The only acceptable output is every entry, printed exactly.

Stored items
═══

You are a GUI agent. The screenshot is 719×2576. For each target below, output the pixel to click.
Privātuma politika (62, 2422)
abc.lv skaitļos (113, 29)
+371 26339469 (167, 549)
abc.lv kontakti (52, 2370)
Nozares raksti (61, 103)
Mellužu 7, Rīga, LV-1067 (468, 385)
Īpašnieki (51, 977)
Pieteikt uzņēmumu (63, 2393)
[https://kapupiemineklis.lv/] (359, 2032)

═══

- ANSWER AREA
You are a GUI agent. The screenshot is 719×2576. For each target below, output the pixel to click.
Privātuma politika (62, 2422)
abc.lv skaitļos (113, 29)
+371 26339469 (167, 549)
abc.lv kontakti (52, 2370)
Nozares raksti (61, 103)
Mellužu 7, Rīga, LV-1067 (468, 385)
Īpašnieki (51, 977)
Pieteikt uzņēmumu (63, 2393)
[https://kapupiemineklis.lv/] (359, 2032)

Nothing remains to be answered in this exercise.